── Data shown ──

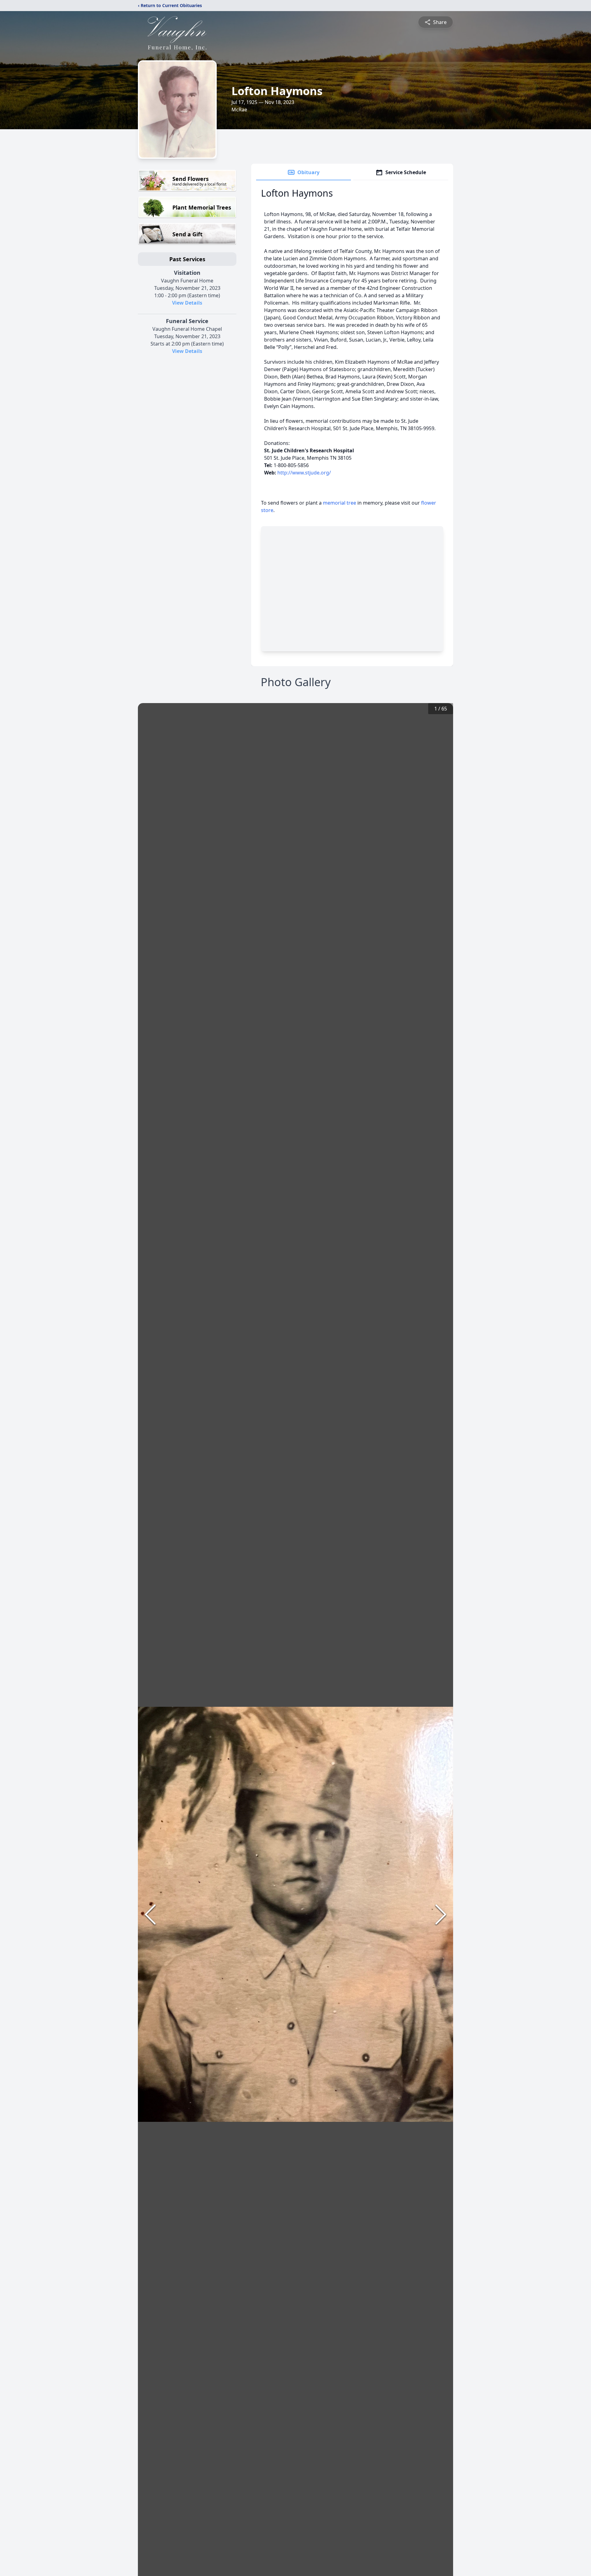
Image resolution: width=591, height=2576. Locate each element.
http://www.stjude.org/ (304, 472)
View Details (187, 302)
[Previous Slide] (150, 1914)
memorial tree (339, 502)
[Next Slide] (440, 1914)
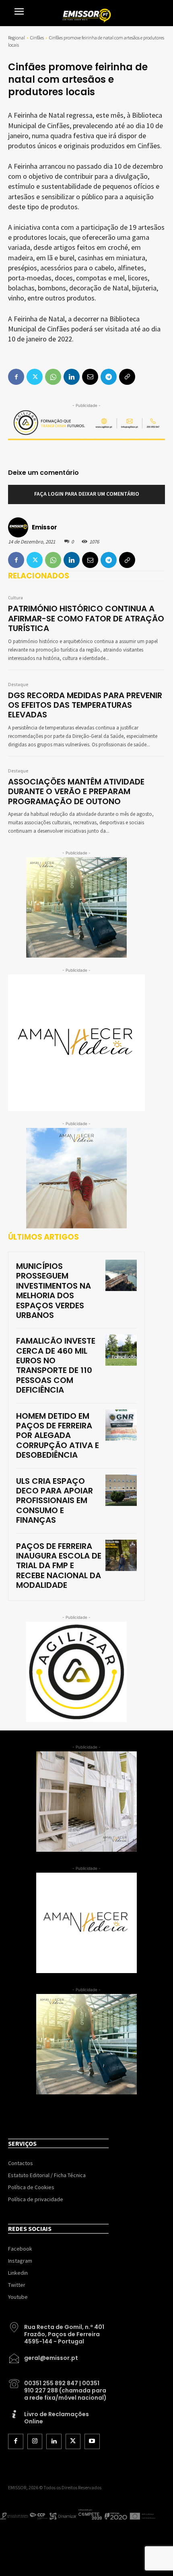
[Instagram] (35, 2441)
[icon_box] (58, 2331)
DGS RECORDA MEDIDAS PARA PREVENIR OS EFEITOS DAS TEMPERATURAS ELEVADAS (85, 705)
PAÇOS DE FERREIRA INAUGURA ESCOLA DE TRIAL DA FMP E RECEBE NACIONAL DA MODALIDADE (58, 1565)
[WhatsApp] (53, 560)
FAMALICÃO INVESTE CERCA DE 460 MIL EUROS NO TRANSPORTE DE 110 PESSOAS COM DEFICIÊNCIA (55, 1365)
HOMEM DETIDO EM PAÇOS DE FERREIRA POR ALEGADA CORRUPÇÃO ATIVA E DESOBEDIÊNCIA (57, 1435)
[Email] (90, 560)
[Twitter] (35, 560)
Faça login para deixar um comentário (86, 494)
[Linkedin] (72, 560)
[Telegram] (109, 560)
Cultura (15, 598)
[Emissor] (19, 527)
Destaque (18, 684)
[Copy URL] (127, 560)
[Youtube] (92, 2441)
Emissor (44, 527)
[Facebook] (16, 560)
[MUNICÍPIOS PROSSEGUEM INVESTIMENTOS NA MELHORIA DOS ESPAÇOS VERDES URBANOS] (121, 1275)
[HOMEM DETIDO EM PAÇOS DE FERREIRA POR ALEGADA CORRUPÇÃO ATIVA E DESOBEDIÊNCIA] (121, 1425)
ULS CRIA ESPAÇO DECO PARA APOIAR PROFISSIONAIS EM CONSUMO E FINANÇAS (54, 1500)
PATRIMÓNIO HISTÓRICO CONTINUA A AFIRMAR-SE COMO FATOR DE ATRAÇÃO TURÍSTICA (86, 618)
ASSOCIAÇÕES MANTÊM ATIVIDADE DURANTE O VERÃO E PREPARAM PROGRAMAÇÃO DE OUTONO (76, 791)
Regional (16, 38)
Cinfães (37, 38)
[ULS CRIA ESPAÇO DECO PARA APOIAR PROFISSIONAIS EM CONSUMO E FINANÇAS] (121, 1490)
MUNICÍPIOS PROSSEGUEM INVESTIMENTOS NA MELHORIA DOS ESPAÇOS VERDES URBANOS (53, 1290)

───

What you are asked to do
A word-for-word copy of all the records above is required, with the pictures left out.

Exercise answer
Image resolution: width=591, height=2576. Locate each element.
http://www.stjude.org/ (304, 472)
View Details (187, 302)
[Previous Slide] (150, 1914)
memorial tree (339, 502)
[Next Slide] (440, 1914)
[Instagram] (35, 2441)
[icon_box] (58, 2331)
DGS RECORDA MEDIDAS PARA PREVENIR OS EFEITOS DAS TEMPERATURAS ELEVADAS (85, 705)
PAÇOS DE FERREIRA INAUGURA ESCOLA DE TRIAL DA FMP E RECEBE NACIONAL DA MODALIDADE (58, 1565)
[WhatsApp] (53, 560)
FAMALICÃO INVESTE CERCA DE 460 MIL EUROS NO TRANSPORTE DE 110 PESSOAS COM DEFICIÊNCIA (55, 1365)
HOMEM DETIDO EM PAÇOS DE FERREIRA POR ALEGADA CORRUPÇÃO ATIVA E DESOBEDIÊNCIA (57, 1435)
[Email] (90, 560)
[Twitter] (35, 560)
Faça login para deixar um comentário (86, 494)
[Linkedin] (72, 560)
[Telegram] (109, 560)
Cultura (15, 598)
[Emissor] (19, 527)
Destaque (18, 684)
[Copy URL] (127, 560)
[Youtube] (92, 2441)
Emissor (44, 527)
[Facebook] (16, 560)
[MUNICÍPIOS PROSSEGUEM INVESTIMENTOS NA MELHORIA DOS ESPAÇOS VERDES URBANOS] (121, 1275)
[HOMEM DETIDO EM PAÇOS DE FERREIRA POR ALEGADA CORRUPÇÃO ATIVA E DESOBEDIÊNCIA] (121, 1425)
ULS CRIA ESPAÇO DECO PARA APOIAR PROFISSIONAIS EM CONSUMO E FINANÇAS (54, 1500)
PATRIMÓNIO HISTÓRICO CONTINUA A AFIRMAR-SE COMO FATOR DE ATRAÇÃO TURÍSTICA (86, 618)
ASSOCIAÇÕES MANTÊM ATIVIDADE DURANTE O VERÃO E PREPARAM PROGRAMAÇÃO DE OUTONO (76, 791)
Regional (16, 38)
Cinfães (37, 38)
[ULS CRIA ESPAÇO DECO PARA APOIAR PROFISSIONAIS EM CONSUMO E FINANÇAS] (121, 1490)
MUNICÍPIOS PROSSEGUEM INVESTIMENTOS NA MELHORIA DOS ESPAÇOS VERDES URBANOS (53, 1290)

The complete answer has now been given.